• _ABOUT THIS EXERCISE_
Give back the records below verbatim, please, but without a single image.

• _EXTRACTED INFORMATION_
____
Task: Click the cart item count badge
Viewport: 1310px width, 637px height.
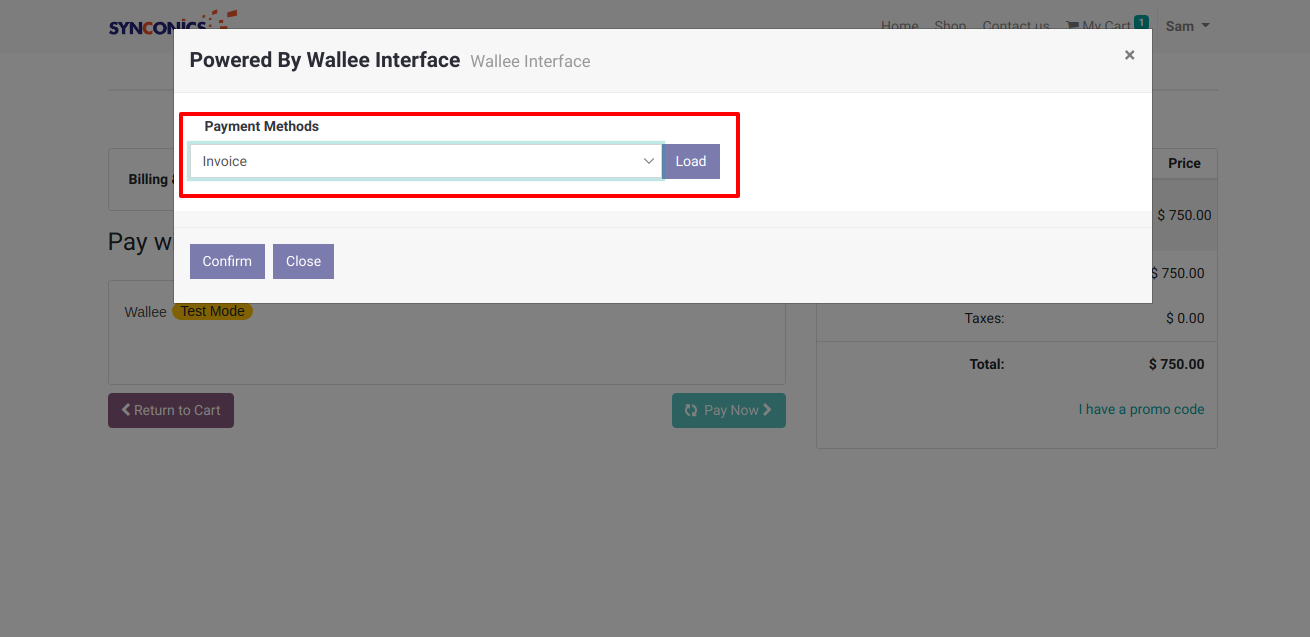Action: (x=1141, y=22)
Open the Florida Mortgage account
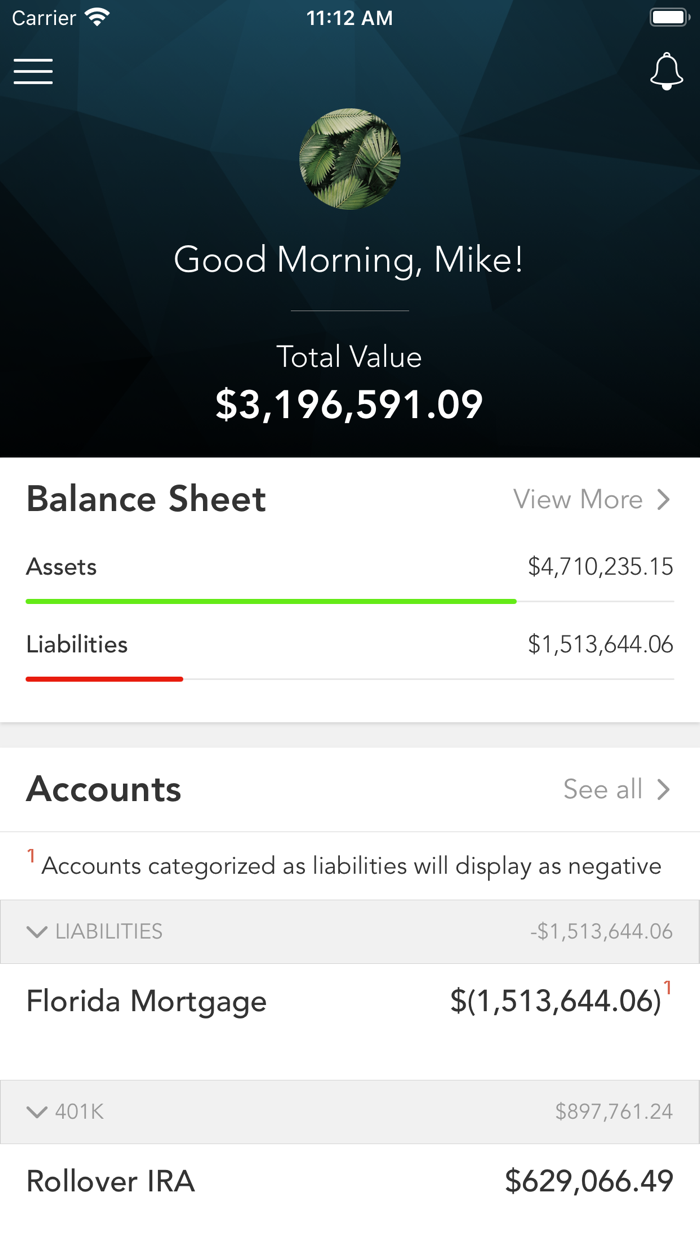 click(147, 1000)
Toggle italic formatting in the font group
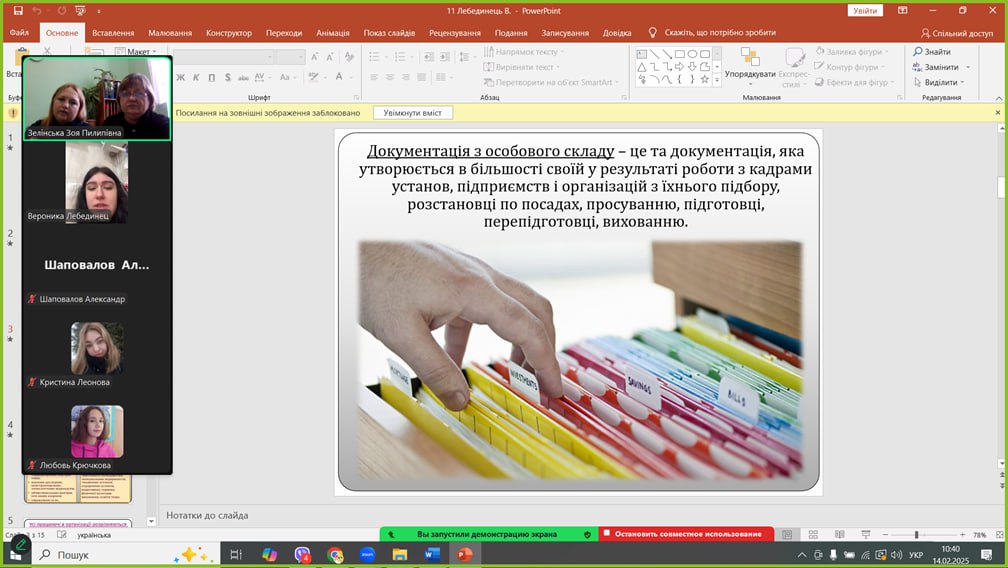1008x568 pixels. [195, 78]
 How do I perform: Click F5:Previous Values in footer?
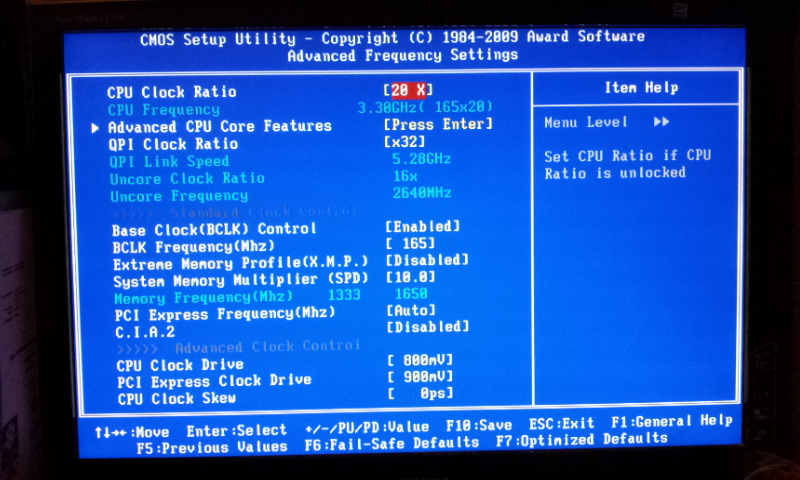pyautogui.click(x=211, y=446)
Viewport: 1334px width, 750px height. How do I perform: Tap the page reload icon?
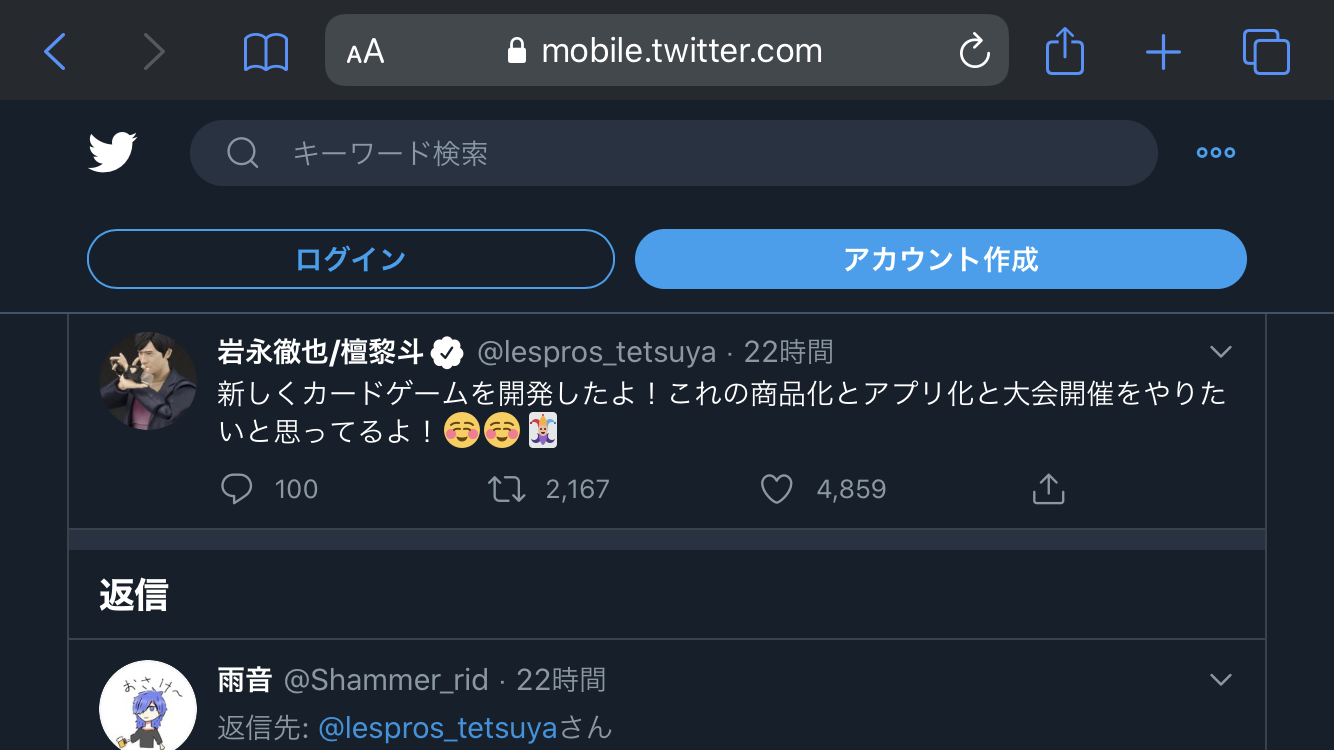(x=974, y=51)
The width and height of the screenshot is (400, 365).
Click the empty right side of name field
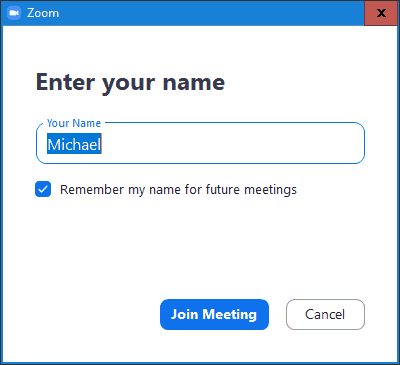point(233,144)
____
• _SOLUTION TO THIS PROBLEM_
Task: Click the cart item count badge
Viewport: 1310px width, 637px height.
Action: (x=1141, y=22)
Open the Florida Mortgage account
 click(147, 1000)
Toggle italic formatting in the font group
1008x568 pixels. [195, 78]
 How do I perform: Click F5:Previous Values in footer?
pyautogui.click(x=211, y=446)
Viewport: 1334px width, 750px height. How do I perform: Tap the page reload icon?
(x=974, y=51)
The width and height of the screenshot is (400, 365).
Click the empty right side of name field
point(233,144)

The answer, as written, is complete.